I stumble to the nearest tall window and scrabble ineffectually for a while before seeing and feeling how to open the shutters. I barely crack them, just enough to see out.

The Grand Canal stares brightly back at me, grey and cool beneath what looks like an early-morning summer’s sky. A water taxi passes, a work-boat laden with bagged garbage creases down the waves in the opposite direction and is narrowly avoided by a clattering vaporetto crossing from one side of the canal to the other, running lights still greasily bright in the half-dawn, a few sleepy commuters sitting hunched on seats inside.

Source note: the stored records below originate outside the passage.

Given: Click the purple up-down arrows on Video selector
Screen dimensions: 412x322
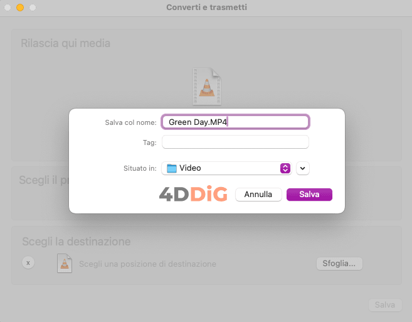Looking at the screenshot, I should [285, 168].
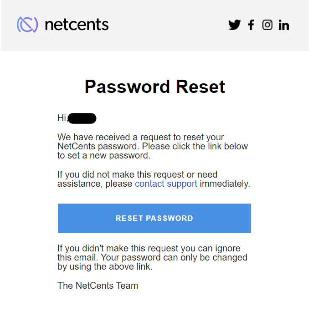Open the Facebook f icon

[x=251, y=25]
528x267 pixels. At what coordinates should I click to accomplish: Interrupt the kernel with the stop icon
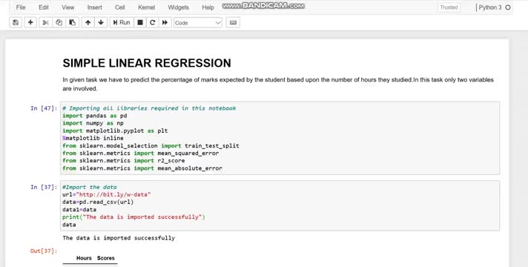[140, 22]
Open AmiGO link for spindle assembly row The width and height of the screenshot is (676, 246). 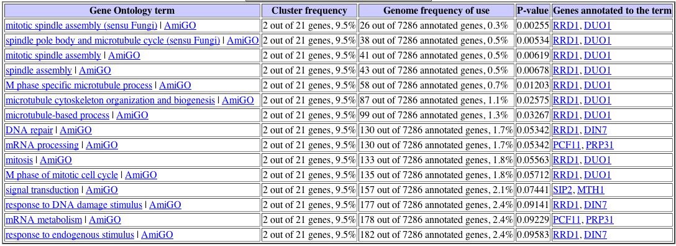95,70
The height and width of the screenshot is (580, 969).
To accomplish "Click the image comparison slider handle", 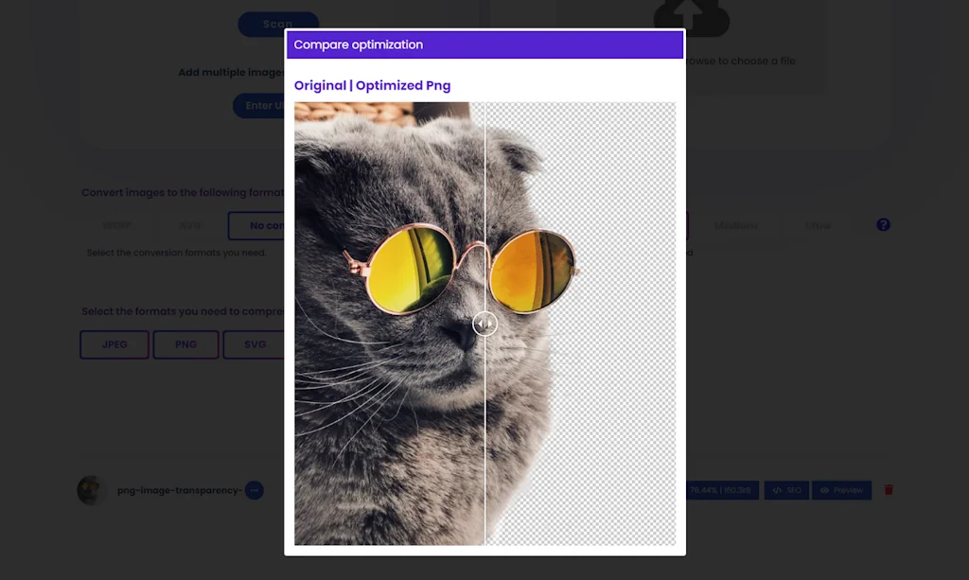I will 484,323.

I bite on a knuckle until I make myself cry out with the pain of it, but I do not wake up. I shake my bitten hand and stare out at a place where I have no right to be.

And yet I am here.

Adrian

Bint was wearing a veil. Not a Muslim-type burka veil, I mean an old-fashioned sort of black-lace-with-spots-on-it thing hanging from a tiny little hat. Actually, the hat looked like an afterthought, only there to support the veil. The office was as big as the reception area, lined in very fancy-looking wood panelling that had silver or some other metal inlaid into it. I’d never seen anything like it. She sat behind a big desk. Some sort of computer screen was just sort of flattening itself out of the way and becoming part of the surface of the desk as I went in. She stood up and said hello but didn’t offer to shake hands.

She waved me to a seat on the far side of the desk. She wore a sort of weird-looking suit thing, like she’d been wrapped in black bandages. Actually looked quite tasty, especially with the veil for some reason, but still like she’d just paced off a catwalk rather than being in a converted warehouse or whatever in the middle of one of the most poisoned places on the planet. I wondered if this was some sort of radiation-proof suit or something, though it seemed unlikely.

“You’re Adrian?”

“ Adrian Cubbish. Pleased to meet you.”

“I’m Mrs Mulverhill. I am glad to meet you, Adrian.”

Another confusing accent. I supposed it was from somewhere round here, Ukraine, Russia, Eastern Europe, whatever. Hints of US English, too. We both sat down.

She opened her mouth to speak but I started first. “Well, Mrs Mulverhill, I really hope you’re going to tell me why I’m here, cos otherwise this is just going to be a big waste of my time, and frankly my time is quite precious to me. Plus I don’t appreciate being brought into this place – what do they call it? The Zone? No one said anything about this, know what I mean? I mean technically I’m not here against my will cos I got on that plane of my own free will, didn’t I? But if I’d been told where we were coming then maybe I wouldn’t have, so legally you could be on dodgy ground. If I start growing a second head any time in the next few years there will be lawyers, I’m telling you now.”